**Assigned task**.
Go through the records below line by line, counting those that contain the word "target"; answer with the count only.
(Data provided Opens)
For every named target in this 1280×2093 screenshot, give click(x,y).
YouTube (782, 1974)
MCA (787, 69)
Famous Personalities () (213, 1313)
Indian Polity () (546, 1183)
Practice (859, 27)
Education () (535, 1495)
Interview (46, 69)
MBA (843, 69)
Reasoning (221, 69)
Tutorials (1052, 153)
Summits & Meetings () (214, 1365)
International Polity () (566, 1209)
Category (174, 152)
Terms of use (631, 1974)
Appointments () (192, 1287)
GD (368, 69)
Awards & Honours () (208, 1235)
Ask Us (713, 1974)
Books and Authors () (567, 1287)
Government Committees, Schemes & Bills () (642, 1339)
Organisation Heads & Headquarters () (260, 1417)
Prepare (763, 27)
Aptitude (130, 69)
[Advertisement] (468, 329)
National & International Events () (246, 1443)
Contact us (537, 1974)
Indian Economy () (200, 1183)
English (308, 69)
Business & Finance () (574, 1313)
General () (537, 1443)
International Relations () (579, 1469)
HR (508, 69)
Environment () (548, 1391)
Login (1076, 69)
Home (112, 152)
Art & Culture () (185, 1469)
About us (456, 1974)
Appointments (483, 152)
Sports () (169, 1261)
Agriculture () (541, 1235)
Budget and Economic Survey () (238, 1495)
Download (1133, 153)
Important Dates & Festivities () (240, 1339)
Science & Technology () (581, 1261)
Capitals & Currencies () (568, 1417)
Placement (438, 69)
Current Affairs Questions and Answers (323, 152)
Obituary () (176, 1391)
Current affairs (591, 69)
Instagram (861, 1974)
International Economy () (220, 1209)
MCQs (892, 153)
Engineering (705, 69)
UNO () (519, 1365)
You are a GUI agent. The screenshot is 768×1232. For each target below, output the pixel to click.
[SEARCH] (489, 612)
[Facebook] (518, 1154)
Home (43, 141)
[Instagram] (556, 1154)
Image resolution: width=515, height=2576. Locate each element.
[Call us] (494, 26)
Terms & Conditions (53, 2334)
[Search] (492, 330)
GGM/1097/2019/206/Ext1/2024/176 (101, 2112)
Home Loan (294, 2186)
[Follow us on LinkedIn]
(Data provided Closes)
**Response box**.
2